[Stored data]
□ □ □ □

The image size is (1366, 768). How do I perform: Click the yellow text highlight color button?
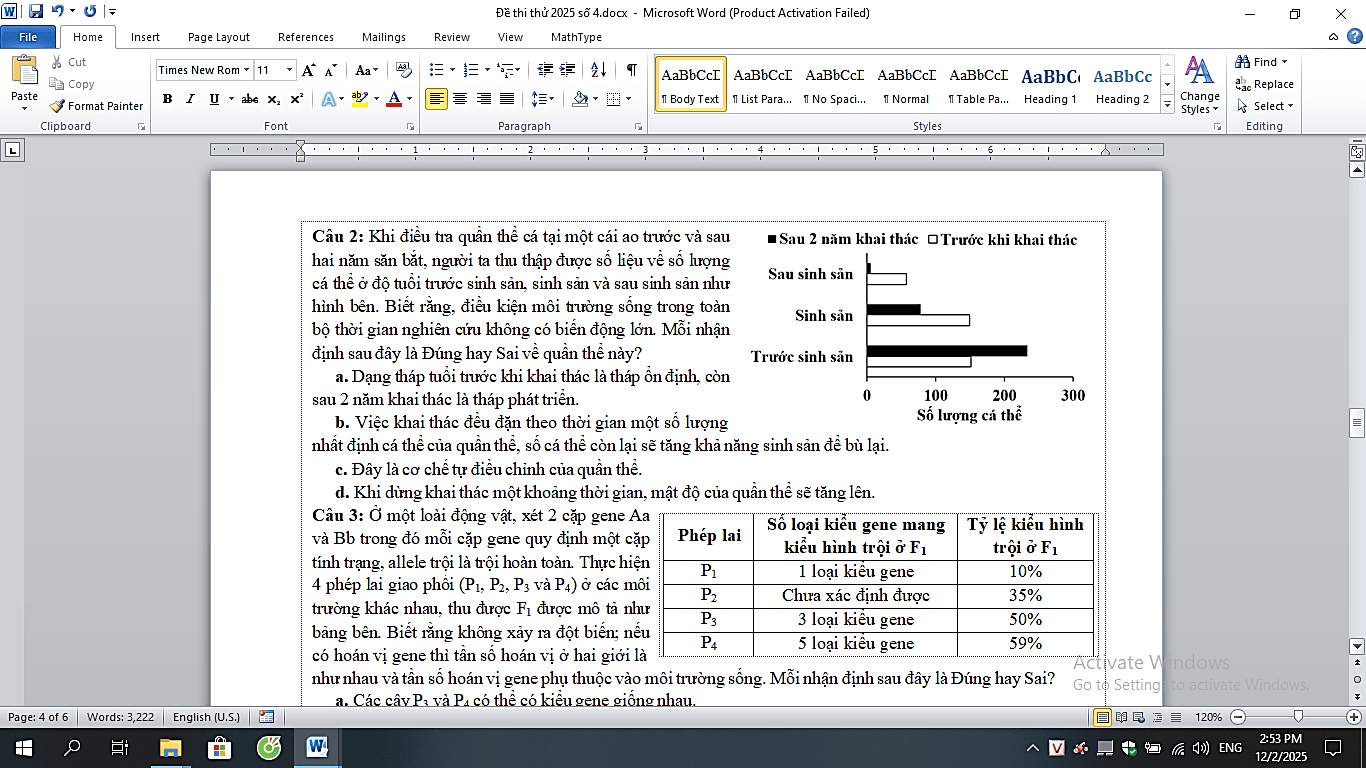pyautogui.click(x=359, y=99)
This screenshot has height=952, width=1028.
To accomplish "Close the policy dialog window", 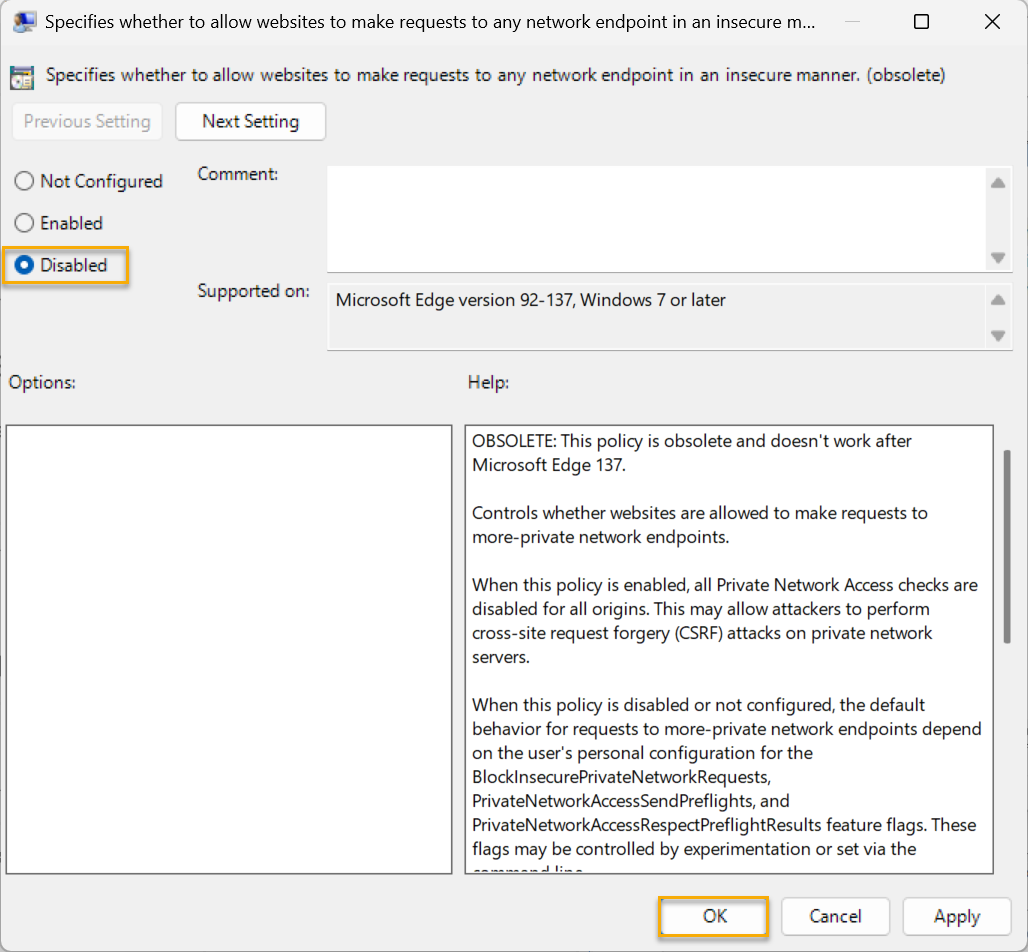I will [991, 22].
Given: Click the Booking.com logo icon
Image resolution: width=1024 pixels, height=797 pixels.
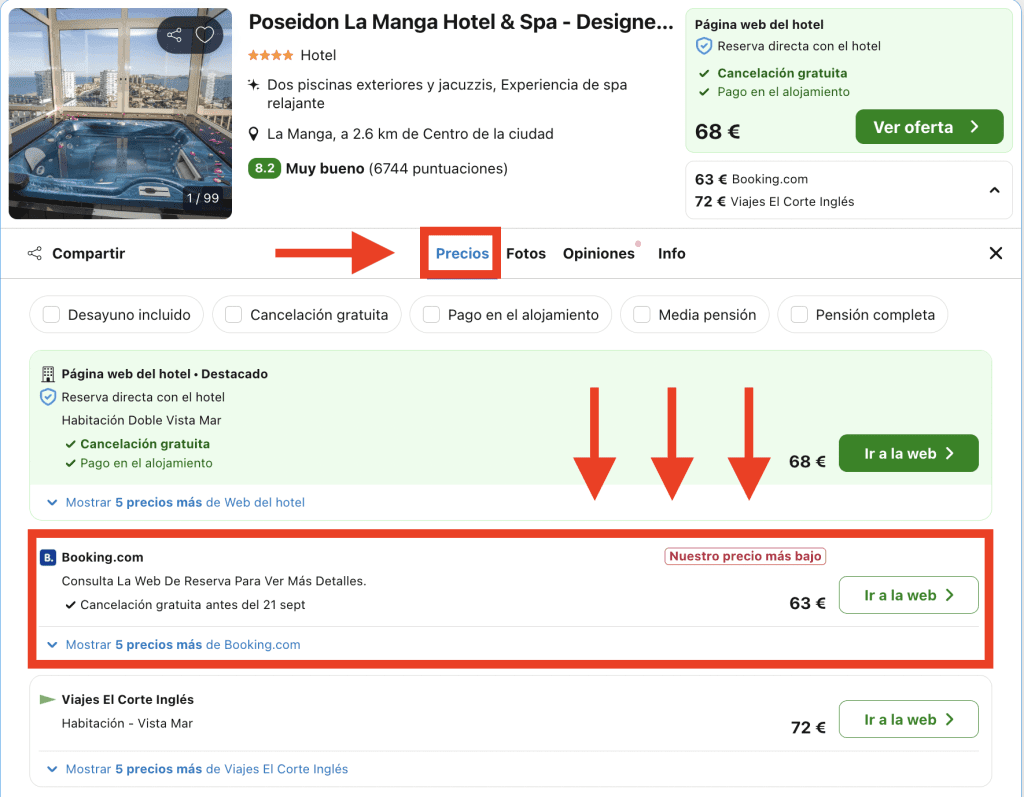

□ □ □ □

Search the records above for "height". Copy each line where it is found.

This screenshot has height=952, width=1028.
Image resolution: width=1024 pixels, height=797 pixels.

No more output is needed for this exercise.